Le Banche Centrali giocano un ruolo nello stabilire la stabilità dei prezzi In primo luogo, un’iniezione di liquidità non è sufficiente per creare inflazione sebbene sia certamente uno strumento per incrementare la base monetaria, senza alcun diretto riscontro nell’offerta creditizia. In tali condizioni infatti questa rinnovata disponibilità monetaria non ha la capacità di favorire la domanda di beni e servizi. Comunque per creare inflazione, deve aumentare la domanda, ma si deve anche superare la capacità produttiva a disposizione: un rapido incremento del tasso di disoccupazione o una consistente sovracapacità produttiva significherebbero un’elevata probabilità che pressioni inflazionistiche si possano manifestare entro la fine del prossimo anno. Inoltre in molti Paesi, in particolare Europa e USA, le Banche Centrali sono divenute indipendenti con un ruolo fondamentale nell’assicurare la stabilità dei prezzi.

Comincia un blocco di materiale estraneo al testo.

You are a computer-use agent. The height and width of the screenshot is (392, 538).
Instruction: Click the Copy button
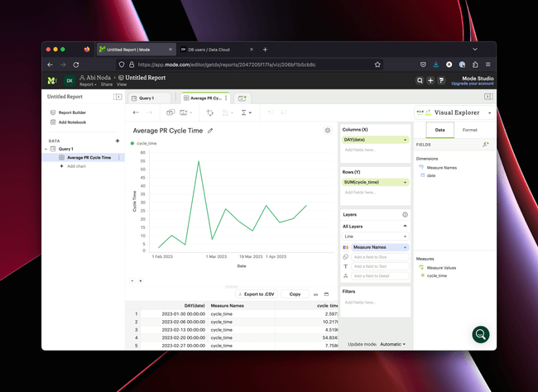click(x=295, y=294)
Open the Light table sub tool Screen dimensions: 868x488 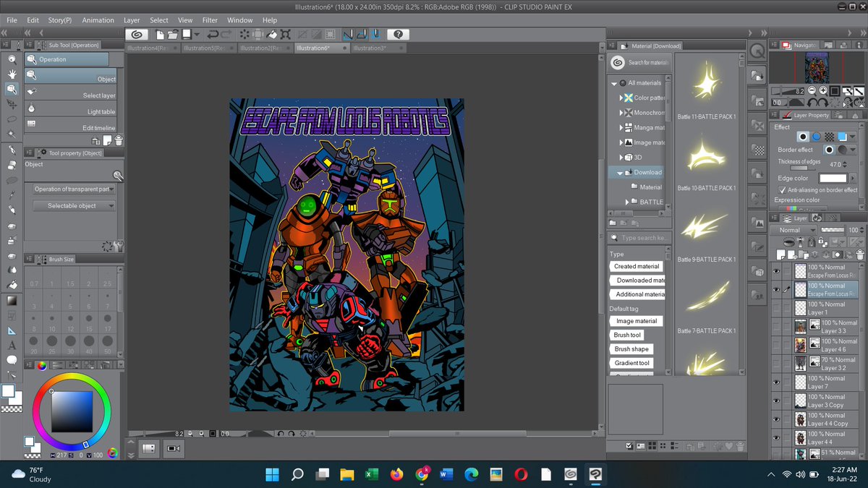[70, 110]
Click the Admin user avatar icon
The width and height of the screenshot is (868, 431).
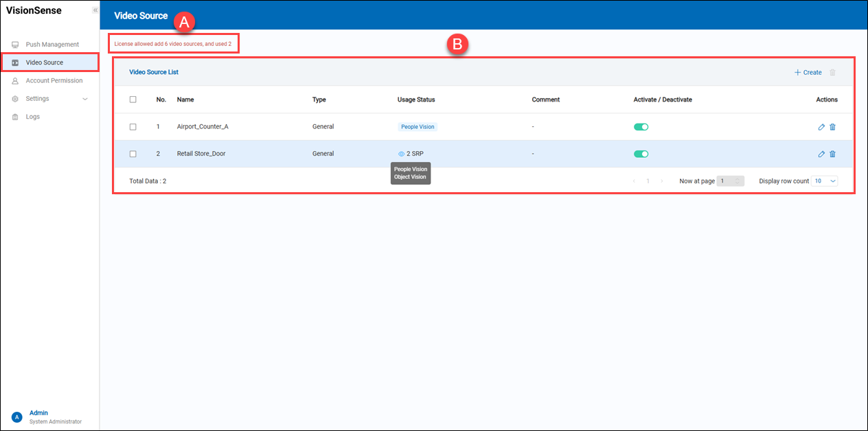[x=17, y=417]
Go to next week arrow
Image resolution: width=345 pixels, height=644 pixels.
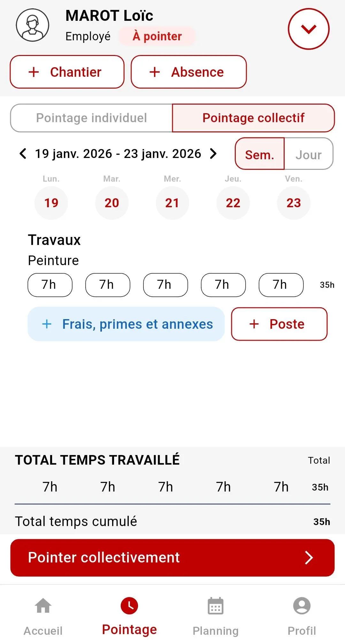[213, 153]
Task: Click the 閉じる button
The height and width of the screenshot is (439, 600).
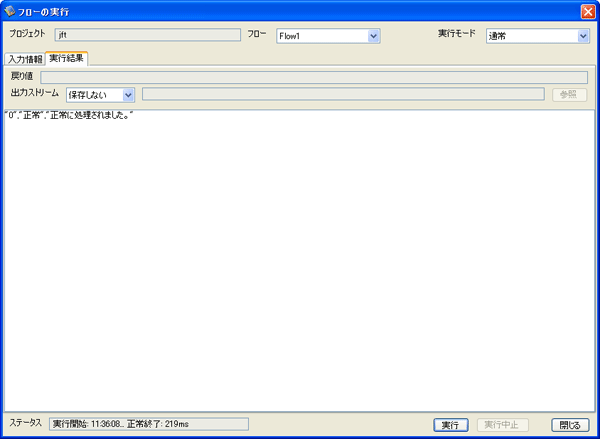Action: pyautogui.click(x=569, y=425)
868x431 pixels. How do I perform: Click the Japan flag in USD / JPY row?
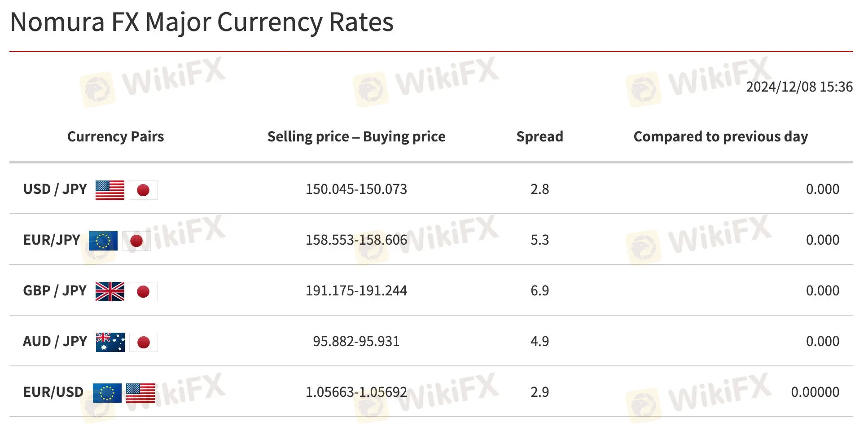[x=143, y=190]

Sebbene la Fed abbia deciso di “rastrellare” titoli del debito pubblico, l’intenzione non è certo quella di accelerare velocemente la crescita dei prezzi, quanto piuttosto, quella di allontanare una spirale deflattiva: tagliando i tassi e agendo direttamente sul livello dei tassi di interesse ipotecario, la Fed sta semplicemente cercando di contenere la caduta delle quotazioni del mercato immobiliare e di stabilizzare la crescita. Se l’attività economica dovesse riprendersi negli USA, se le famiglie e le imprese riprendessero ad accedere al debito, c’è una buona probabilità che la Fed ritragga la liquidità in eccesso con la stessa velocità con la quale è stata immessa: innalzando i tassi di interesse contestualmente al non rinnovamento dei prestiti a breve termine e rivendendo tutti i titoli di debito acquistati. La gestione di questo periodo di transizione non è certo semplice, ma la conservazione di una certa credibilità costruita nel corso del tempo dipenderà da questo successo e la sfida consisterà nell’individuazione delle corretta tempistica per revocare gli stimoli monetari evitando in tempo le spinte inflazionistiche.

L’inflazione non è la soluzione. Il ritorno all’inflazione non è un’ipotesi da scartare a priori, anche se una tale situazione potrebbe avere delle conseguenze ancora più catastrofiche di quelle che si sta cercando di evitare. Data l’improbabilità che l’inflazione possa derivare da un’ “accelerazione” dell’economia reale, l’unico rischio attuale deriva da una perdita di fiducia e successiva svalutazione valutaria conseguente alla generale percezione di un’eccessiva monetizzazione del debito in un contesto dove le Banche Centrali, rinunciando all’obiettivo di stabilità dei prezzi, perderebbero la loro indipendenza. Il collasso nella domanda di valuta provocherebbe quindi una crisi inflazionistica e l’opzione di creare “inflazione” in questo modo sarebbe, tuttavia, un suicidio. Il palesarsi di una situazione inflazionistica sarebbe poi accompagnato da un improvviso e repentino inasprimento dei tassi di interesse che velocemente soffocherebbero la crescita, il debito pubblico potrebbe velocemente aggravarsi e le conseguenze economiche di un rallentamento infiammerebbero l’inquietudine sociale. Il ritorno all’inflazione è certamente possibile ma il pericolo sarebbe immaginare che possa fornire ai governi una soluzione pacifica al problema del debito.